### [INFORMATION SUPPLIED]
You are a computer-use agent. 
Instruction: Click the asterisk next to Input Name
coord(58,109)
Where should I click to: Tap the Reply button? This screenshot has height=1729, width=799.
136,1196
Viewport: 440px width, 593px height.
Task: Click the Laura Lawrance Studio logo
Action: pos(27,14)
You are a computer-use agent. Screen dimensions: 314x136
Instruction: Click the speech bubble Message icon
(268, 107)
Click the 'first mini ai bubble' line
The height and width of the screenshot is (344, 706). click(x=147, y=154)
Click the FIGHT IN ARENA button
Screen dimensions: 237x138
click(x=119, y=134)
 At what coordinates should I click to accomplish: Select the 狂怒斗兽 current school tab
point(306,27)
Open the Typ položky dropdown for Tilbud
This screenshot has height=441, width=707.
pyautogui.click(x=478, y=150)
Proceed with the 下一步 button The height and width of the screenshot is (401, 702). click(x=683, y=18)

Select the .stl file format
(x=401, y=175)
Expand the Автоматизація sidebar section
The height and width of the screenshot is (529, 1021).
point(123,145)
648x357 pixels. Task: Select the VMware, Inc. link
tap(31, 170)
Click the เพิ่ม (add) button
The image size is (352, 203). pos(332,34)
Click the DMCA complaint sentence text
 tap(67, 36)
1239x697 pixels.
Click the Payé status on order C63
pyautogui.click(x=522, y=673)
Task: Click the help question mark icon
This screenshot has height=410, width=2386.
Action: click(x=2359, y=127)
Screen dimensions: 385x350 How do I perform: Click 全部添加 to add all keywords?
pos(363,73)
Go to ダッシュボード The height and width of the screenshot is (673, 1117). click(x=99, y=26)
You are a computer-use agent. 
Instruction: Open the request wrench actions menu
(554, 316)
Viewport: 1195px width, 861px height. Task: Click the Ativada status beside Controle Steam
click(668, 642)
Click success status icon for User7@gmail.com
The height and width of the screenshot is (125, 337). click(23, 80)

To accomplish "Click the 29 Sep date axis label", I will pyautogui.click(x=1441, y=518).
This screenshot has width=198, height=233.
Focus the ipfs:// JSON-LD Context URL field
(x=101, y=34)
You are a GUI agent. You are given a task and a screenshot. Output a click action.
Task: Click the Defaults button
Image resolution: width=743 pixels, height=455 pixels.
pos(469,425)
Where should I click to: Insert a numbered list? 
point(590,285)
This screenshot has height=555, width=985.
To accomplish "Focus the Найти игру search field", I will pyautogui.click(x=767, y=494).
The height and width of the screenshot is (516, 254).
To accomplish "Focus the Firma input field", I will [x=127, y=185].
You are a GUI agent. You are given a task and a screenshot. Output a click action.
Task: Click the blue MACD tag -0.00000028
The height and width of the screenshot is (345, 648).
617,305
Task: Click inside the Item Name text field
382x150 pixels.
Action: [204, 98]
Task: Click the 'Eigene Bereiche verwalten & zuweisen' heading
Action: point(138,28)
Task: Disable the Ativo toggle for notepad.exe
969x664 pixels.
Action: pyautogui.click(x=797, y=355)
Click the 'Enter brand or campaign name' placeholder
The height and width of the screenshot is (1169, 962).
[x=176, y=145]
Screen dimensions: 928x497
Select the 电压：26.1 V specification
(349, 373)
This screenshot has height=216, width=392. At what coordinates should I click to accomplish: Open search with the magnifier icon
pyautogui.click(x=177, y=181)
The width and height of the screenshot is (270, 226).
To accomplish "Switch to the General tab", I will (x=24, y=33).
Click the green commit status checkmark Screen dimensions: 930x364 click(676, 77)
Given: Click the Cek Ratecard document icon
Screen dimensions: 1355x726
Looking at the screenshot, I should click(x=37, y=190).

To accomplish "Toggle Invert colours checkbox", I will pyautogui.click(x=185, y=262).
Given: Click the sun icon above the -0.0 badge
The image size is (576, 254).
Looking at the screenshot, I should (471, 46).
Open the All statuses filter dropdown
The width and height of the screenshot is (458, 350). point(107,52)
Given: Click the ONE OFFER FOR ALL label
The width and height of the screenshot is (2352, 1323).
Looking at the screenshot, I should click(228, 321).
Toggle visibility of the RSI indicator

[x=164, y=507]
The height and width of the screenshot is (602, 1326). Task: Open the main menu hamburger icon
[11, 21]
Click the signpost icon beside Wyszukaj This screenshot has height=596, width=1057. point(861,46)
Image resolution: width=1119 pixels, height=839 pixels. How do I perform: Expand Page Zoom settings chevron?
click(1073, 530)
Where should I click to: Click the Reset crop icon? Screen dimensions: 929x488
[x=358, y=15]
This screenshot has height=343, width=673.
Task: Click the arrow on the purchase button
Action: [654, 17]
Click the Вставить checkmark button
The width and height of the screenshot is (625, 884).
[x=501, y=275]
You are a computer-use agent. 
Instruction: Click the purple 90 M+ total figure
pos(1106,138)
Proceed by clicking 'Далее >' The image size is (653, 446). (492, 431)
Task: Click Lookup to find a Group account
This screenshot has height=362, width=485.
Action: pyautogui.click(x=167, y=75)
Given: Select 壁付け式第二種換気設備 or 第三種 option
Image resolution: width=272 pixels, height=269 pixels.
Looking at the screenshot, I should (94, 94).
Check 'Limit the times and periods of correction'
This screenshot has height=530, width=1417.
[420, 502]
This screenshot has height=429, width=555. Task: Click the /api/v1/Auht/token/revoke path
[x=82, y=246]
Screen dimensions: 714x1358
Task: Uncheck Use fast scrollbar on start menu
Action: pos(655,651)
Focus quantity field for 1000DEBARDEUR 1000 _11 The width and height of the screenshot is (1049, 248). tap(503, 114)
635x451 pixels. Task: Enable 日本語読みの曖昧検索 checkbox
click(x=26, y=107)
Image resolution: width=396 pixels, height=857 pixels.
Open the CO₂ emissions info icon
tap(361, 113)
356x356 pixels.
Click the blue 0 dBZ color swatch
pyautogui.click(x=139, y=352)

### [WHAT TO WORK ON]
Without any change, reproduce the data in full.

### [SOLUTION]
You are a computer-use agent. 
Instruction: Click the asterisk next to Input Name
coord(58,109)
Where should I click to: Tap the Reply button? This screenshot has height=1729, width=799.
136,1196
Viewport: 440px width, 593px height.
Task: Click the Laura Lawrance Studio logo
Action: pos(27,14)
You are a computer-use agent. Screen dimensions: 314x136
Instruction: Click the speech bubble Message icon
(268, 107)
Click the 'first mini ai bubble' line
The height and width of the screenshot is (344, 706). click(x=147, y=154)
Click the FIGHT IN ARENA button
Screen dimensions: 237x138
click(x=119, y=134)
 At what coordinates should I click to accomplish: Select the 狂怒斗兽 current school tab
point(306,27)
Open the Typ položky dropdown for Tilbud
This screenshot has height=441, width=707.
pyautogui.click(x=478, y=150)
Proceed with the 下一步 button The height and width of the screenshot is (401, 702). click(x=683, y=18)

Select the .stl file format
(x=401, y=175)
Expand the Автоматизація sidebar section
The height and width of the screenshot is (529, 1021).
point(123,145)
648x357 pixels. Task: Select the VMware, Inc. link
tap(31, 170)
Click the เพิ่ม (add) button
The image size is (352, 203). pos(332,34)
Click the DMCA complaint sentence text
 tap(67, 36)
1239x697 pixels.
Click the Payé status on order C63
pyautogui.click(x=522, y=673)
Task: Click the help question mark icon
This screenshot has height=410, width=2386.
Action: click(x=2359, y=127)
Screen dimensions: 385x350 How do I perform: Click 全部添加 to add all keywords?
pos(363,73)
Go to ダッシュボード The height and width of the screenshot is (673, 1117). click(x=99, y=26)
You are a computer-use agent. 
Instruction: Open the request wrench actions menu
(554, 316)
Viewport: 1195px width, 861px height. Task: Click the Ativada status beside Controle Steam
click(668, 642)
Click success status icon for User7@gmail.com
The height and width of the screenshot is (125, 337). click(23, 80)

To accomplish "Click the 29 Sep date axis label", I will pyautogui.click(x=1441, y=518).
This screenshot has width=198, height=233.
Focus the ipfs:// JSON-LD Context URL field
(x=101, y=34)
You are a GUI agent. You are given a task and a screenshot. Output a click action.
Task: Click the Defaults button
Image resolution: width=743 pixels, height=455 pixels.
pos(469,425)
Where should I click to: Insert a numbered list? 
point(590,285)
This screenshot has height=555, width=985.
To accomplish "Focus the Найти игру search field", I will pyautogui.click(x=767, y=494).
The height and width of the screenshot is (516, 254).
To accomplish "Focus the Firma input field", I will [x=127, y=185].
You are a GUI agent. You are given a task and a screenshot. Output a click action.
Task: Click the blue MACD tag -0.00000028
The height and width of the screenshot is (345, 648).
617,305
Task: Click inside the Item Name text field
382x150 pixels.
Action: [204, 98]
Task: Click the 'Eigene Bereiche verwalten & zuweisen' heading
Action: point(138,28)
Task: Disable the Ativo toggle for notepad.exe
969x664 pixels.
Action: pyautogui.click(x=797, y=355)
Click the 'Enter brand or campaign name' placeholder
The height and width of the screenshot is (1169, 962).
[x=176, y=145]
Screen dimensions: 928x497
Select the 电压：26.1 V specification
(349, 373)
This screenshot has height=216, width=392. At what coordinates should I click to accomplish: Open search with the magnifier icon
pyautogui.click(x=177, y=181)
The width and height of the screenshot is (270, 226).
To accomplish "Switch to the General tab", I will (x=24, y=33).
Click the green commit status checkmark Screen dimensions: 930x364 click(676, 77)
Given: Click the Cek Ratecard document icon
Screen dimensions: 1355x726
Looking at the screenshot, I should click(x=37, y=190).

To accomplish "Toggle Invert colours checkbox", I will pyautogui.click(x=185, y=262).
Given: Click the sun icon above the -0.0 badge
The image size is (576, 254).
Looking at the screenshot, I should (471, 46).
Open the All statuses filter dropdown
The width and height of the screenshot is (458, 350). point(107,52)
Given: Click the ONE OFFER FOR ALL label
The width and height of the screenshot is (2352, 1323).
Looking at the screenshot, I should click(228, 321).
Toggle visibility of the RSI indicator

[x=164, y=507]
The height and width of the screenshot is (602, 1326). Task: Open the main menu hamburger icon
[11, 21]
Click the signpost icon beside Wyszukaj This screenshot has height=596, width=1057. point(861,46)
Image resolution: width=1119 pixels, height=839 pixels. How do I perform: Expand Page Zoom settings chevron?
click(1073, 530)
Where should I click to: Click the Reset crop icon? Screen dimensions: 929x488
[x=358, y=15]
This screenshot has height=343, width=673.
Task: Click the arrow on the purchase button
Action: [654, 17]
Click the Вставить checkmark button
The width and height of the screenshot is (625, 884).
[x=501, y=275]
You are a computer-use agent. 
Instruction: Click the purple 90 M+ total figure
pos(1106,138)
Proceed by clicking 'Далее >' The image size is (653, 446). (492, 431)
Task: Click Lookup to find a Group account
This screenshot has height=362, width=485.
Action: pyautogui.click(x=167, y=75)
Given: Select 壁付け式第二種換気設備 or 第三種 option
Image resolution: width=272 pixels, height=269 pixels.
Looking at the screenshot, I should (94, 94).
Check 'Limit the times and periods of correction'
This screenshot has height=530, width=1417.
[420, 502]
This screenshot has height=429, width=555. Task: Click the /api/v1/Auht/token/revoke path
[x=82, y=246]
Screen dimensions: 714x1358
Task: Uncheck Use fast scrollbar on start menu
Action: pos(655,651)
Focus quantity field for 1000DEBARDEUR 1000 _11 The width and height of the screenshot is (1049, 248). tap(503, 114)
635x451 pixels. Task: Enable 日本語読みの曖昧検索 checkbox
click(x=26, y=107)
Image resolution: width=396 pixels, height=857 pixels.
Open the CO₂ emissions info icon
tap(361, 113)
356x356 pixels.
Click the blue 0 dBZ color swatch
pyautogui.click(x=139, y=352)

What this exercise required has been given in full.